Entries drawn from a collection
#####

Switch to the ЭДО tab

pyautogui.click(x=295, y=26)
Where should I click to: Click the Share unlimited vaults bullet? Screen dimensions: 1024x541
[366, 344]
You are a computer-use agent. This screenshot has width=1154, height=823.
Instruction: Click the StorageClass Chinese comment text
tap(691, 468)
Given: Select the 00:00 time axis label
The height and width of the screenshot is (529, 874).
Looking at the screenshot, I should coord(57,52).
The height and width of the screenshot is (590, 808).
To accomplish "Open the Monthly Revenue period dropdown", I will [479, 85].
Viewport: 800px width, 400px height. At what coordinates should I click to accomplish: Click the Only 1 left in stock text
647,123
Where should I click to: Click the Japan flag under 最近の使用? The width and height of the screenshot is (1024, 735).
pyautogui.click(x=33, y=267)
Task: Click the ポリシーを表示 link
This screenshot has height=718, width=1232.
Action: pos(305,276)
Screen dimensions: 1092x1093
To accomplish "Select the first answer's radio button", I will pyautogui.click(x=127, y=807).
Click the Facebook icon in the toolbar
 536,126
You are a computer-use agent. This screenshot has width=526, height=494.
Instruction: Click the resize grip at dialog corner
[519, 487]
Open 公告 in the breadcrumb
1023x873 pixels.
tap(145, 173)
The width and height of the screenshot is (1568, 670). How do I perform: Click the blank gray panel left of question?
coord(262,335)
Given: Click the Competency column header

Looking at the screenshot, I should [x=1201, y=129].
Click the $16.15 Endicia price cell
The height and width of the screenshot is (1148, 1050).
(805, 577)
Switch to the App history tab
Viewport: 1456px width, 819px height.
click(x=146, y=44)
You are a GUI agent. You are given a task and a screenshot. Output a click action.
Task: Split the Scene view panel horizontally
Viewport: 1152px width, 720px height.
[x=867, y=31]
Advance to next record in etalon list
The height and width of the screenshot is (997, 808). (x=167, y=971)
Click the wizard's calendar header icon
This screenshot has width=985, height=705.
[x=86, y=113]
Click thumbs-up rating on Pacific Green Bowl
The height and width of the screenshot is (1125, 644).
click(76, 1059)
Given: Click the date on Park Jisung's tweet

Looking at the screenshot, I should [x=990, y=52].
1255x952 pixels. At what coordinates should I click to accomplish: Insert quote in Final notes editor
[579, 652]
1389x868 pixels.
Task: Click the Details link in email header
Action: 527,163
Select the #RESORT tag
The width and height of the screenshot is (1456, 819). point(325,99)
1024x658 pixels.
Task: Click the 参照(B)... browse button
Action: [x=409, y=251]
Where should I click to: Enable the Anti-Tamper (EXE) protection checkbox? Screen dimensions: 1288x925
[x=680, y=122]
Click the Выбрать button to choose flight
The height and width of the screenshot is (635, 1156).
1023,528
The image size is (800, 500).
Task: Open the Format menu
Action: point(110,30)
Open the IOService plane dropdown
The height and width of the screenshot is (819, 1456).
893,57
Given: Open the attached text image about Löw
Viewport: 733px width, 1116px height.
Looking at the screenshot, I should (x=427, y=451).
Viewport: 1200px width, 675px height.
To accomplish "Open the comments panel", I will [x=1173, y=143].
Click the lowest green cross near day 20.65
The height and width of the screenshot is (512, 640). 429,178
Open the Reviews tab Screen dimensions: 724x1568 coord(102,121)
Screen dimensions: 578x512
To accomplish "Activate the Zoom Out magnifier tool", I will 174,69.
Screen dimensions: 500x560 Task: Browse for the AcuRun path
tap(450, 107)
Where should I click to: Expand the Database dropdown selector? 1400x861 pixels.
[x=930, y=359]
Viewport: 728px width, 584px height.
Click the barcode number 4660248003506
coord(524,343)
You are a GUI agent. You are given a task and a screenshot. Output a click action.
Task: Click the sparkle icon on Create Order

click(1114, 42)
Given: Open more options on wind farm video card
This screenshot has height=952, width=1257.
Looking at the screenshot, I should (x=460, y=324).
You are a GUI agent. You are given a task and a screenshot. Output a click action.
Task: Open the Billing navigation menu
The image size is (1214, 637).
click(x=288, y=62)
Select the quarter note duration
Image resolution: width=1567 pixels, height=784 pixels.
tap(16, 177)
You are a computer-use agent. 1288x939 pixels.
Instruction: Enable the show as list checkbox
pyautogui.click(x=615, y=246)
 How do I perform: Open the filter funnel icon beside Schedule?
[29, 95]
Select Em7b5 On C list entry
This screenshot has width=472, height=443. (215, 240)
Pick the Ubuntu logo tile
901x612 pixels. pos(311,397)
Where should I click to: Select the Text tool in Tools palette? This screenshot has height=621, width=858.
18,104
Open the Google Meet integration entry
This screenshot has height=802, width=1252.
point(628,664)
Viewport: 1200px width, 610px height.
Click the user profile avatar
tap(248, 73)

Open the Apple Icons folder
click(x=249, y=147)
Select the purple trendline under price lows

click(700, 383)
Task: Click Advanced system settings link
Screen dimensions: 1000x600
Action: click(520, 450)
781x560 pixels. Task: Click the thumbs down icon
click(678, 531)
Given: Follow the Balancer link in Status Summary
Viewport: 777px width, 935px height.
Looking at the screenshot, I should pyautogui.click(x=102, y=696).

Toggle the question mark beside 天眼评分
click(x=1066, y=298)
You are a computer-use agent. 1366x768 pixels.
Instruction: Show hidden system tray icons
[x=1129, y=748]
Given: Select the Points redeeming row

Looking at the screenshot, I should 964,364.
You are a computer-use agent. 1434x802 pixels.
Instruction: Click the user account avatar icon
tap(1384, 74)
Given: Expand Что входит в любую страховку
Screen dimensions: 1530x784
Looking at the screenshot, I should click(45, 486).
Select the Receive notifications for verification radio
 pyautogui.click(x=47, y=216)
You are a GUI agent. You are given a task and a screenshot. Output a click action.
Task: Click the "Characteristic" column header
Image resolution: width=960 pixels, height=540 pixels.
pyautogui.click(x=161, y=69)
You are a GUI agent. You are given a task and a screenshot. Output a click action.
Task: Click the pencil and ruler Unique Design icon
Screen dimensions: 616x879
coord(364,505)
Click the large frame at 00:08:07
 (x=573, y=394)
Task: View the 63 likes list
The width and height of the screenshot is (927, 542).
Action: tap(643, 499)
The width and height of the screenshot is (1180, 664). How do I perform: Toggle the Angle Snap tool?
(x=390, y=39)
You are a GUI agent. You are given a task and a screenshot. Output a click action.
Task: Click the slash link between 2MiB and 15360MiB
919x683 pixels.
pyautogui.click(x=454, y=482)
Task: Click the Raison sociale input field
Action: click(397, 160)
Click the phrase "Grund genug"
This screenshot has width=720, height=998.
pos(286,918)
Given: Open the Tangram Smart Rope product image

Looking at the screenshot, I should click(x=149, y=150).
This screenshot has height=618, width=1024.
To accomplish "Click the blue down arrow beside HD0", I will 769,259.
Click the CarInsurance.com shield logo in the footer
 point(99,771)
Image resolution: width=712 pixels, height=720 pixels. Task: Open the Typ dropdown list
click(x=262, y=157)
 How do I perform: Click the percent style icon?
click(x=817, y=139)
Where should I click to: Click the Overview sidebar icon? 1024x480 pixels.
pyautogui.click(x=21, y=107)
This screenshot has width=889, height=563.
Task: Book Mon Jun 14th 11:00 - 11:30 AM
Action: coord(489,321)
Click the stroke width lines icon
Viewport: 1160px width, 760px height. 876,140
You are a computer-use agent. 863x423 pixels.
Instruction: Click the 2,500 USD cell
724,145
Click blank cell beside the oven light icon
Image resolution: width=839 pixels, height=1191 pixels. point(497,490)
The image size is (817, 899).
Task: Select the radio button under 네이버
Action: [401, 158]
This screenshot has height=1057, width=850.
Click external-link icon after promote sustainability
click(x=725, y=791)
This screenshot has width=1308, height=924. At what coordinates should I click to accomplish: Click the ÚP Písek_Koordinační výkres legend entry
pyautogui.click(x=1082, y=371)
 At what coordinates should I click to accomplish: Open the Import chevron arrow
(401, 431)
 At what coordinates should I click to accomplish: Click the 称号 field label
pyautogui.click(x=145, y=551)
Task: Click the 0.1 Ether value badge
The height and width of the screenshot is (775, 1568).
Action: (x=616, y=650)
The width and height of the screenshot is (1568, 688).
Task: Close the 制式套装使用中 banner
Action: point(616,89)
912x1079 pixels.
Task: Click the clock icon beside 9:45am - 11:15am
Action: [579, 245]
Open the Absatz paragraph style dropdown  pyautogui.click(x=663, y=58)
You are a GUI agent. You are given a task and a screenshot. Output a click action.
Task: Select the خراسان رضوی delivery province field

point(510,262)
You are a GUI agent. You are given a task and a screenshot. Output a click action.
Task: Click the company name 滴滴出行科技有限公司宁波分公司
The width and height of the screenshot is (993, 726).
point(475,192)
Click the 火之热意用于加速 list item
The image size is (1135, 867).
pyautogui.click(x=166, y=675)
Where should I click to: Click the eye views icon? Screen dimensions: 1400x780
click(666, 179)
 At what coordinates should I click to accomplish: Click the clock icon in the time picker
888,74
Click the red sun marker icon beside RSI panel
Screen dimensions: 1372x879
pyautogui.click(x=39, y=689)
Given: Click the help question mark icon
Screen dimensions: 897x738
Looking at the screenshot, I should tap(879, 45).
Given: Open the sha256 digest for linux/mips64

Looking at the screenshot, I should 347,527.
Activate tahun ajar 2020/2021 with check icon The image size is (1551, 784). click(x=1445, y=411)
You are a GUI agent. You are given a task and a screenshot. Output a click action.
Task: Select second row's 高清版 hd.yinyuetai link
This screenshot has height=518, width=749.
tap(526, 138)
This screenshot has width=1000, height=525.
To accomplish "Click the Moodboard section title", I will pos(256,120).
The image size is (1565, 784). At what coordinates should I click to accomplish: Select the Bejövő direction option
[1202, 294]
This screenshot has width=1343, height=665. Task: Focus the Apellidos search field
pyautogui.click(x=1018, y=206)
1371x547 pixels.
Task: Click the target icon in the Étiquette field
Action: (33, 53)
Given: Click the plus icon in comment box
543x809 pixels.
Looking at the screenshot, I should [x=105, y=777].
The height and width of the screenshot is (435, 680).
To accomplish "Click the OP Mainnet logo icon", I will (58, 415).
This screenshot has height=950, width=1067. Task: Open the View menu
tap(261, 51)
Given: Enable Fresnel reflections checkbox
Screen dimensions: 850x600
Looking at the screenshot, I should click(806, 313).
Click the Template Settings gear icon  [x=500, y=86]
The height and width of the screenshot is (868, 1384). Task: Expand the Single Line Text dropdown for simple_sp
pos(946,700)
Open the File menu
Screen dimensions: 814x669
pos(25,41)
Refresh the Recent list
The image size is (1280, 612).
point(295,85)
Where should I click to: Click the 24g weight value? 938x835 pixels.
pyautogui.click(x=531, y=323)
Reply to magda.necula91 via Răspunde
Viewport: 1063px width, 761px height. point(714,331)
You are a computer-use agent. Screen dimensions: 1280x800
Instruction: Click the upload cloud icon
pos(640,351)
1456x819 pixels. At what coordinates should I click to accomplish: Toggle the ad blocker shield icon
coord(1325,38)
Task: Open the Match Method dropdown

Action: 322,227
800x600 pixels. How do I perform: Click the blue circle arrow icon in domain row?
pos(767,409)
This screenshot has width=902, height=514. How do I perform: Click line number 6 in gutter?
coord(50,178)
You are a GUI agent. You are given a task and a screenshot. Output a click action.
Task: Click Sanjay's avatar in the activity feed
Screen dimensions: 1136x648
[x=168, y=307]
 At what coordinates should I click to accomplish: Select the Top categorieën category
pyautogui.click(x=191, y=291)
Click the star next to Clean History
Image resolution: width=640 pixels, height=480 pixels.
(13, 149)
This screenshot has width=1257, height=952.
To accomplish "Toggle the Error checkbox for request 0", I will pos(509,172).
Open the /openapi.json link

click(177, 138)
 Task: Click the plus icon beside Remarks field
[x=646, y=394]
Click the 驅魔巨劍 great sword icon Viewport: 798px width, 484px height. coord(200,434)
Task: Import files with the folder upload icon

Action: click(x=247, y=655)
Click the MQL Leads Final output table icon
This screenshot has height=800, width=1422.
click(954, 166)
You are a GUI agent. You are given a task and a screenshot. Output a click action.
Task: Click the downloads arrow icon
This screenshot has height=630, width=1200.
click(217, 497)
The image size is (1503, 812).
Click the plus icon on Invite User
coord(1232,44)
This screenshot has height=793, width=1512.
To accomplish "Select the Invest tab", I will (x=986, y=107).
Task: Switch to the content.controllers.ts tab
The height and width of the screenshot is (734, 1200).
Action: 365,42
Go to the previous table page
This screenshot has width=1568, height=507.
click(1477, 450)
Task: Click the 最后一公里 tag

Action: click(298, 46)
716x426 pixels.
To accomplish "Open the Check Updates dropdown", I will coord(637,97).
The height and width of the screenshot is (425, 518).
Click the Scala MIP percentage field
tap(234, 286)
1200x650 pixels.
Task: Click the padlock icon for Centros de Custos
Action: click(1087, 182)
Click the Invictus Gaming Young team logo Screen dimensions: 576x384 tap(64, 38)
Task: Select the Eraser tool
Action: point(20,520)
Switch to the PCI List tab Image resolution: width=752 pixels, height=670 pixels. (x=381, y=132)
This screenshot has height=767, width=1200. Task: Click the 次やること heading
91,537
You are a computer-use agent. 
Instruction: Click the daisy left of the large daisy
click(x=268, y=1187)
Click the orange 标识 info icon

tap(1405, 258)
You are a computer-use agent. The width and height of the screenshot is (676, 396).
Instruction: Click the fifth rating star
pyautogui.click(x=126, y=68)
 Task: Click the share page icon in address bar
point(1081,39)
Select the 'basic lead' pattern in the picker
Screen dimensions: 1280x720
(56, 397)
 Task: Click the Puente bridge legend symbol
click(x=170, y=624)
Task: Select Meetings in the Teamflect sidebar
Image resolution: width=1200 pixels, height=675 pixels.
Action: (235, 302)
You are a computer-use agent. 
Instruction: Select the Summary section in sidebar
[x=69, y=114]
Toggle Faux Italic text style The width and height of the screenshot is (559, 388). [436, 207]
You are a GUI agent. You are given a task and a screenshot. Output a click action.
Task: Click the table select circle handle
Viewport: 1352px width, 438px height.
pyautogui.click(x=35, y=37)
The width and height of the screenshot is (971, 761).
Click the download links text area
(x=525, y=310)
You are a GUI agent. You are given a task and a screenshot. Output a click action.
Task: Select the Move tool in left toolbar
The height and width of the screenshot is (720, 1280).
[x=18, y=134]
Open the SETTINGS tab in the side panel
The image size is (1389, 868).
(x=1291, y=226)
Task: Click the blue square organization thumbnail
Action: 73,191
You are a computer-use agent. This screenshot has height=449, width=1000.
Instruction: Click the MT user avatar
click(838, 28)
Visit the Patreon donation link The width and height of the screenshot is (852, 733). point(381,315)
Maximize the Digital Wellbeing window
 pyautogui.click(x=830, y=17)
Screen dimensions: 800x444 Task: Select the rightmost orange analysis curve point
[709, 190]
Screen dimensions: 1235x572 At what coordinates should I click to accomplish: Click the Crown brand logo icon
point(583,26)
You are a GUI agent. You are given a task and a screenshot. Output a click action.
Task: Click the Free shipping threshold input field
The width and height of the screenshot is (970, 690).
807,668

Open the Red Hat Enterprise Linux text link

#####

What is being asked
Reproduce word for word the part of the items that begins with the line containing "Click the stroke width lines icon" and ends with the line containing "point(510,262)", keeping both of those lines.

Output below
Click the stroke width lines icon
Viewport: 1160px width, 760px height. 876,140
You are a computer-use agent. 863x423 pixels.
Instruction: Click the 2,500 USD cell
724,145
Click blank cell beside the oven light icon
Image resolution: width=839 pixels, height=1191 pixels. point(497,490)
The image size is (817, 899).
Task: Select the radio button under 네이버
Action: [401, 158]
This screenshot has height=1057, width=850.
Click external-link icon after promote sustainability
click(x=725, y=791)
This screenshot has width=1308, height=924. At what coordinates should I click to accomplish: Click the ÚP Písek_Koordinační výkres legend entry
pyautogui.click(x=1082, y=371)
 At what coordinates should I click to accomplish: Open the Import chevron arrow
(401, 431)
 At what coordinates should I click to accomplish: Click the 称号 field label
pyautogui.click(x=145, y=551)
Task: Click the 0.1 Ether value badge
The height and width of the screenshot is (775, 1568).
Action: (x=616, y=650)
The width and height of the screenshot is (1568, 688).
Task: Close the 制式套装使用中 banner
Action: point(616,89)
912x1079 pixels.
Task: Click the clock icon beside 9:45am - 11:15am
Action: [579, 245]
Open the Absatz paragraph style dropdown  pyautogui.click(x=663, y=58)
You are a GUI agent. You are given a task and a screenshot. Output a click action.
Task: Select the خراسان رضوی delivery province field

point(510,262)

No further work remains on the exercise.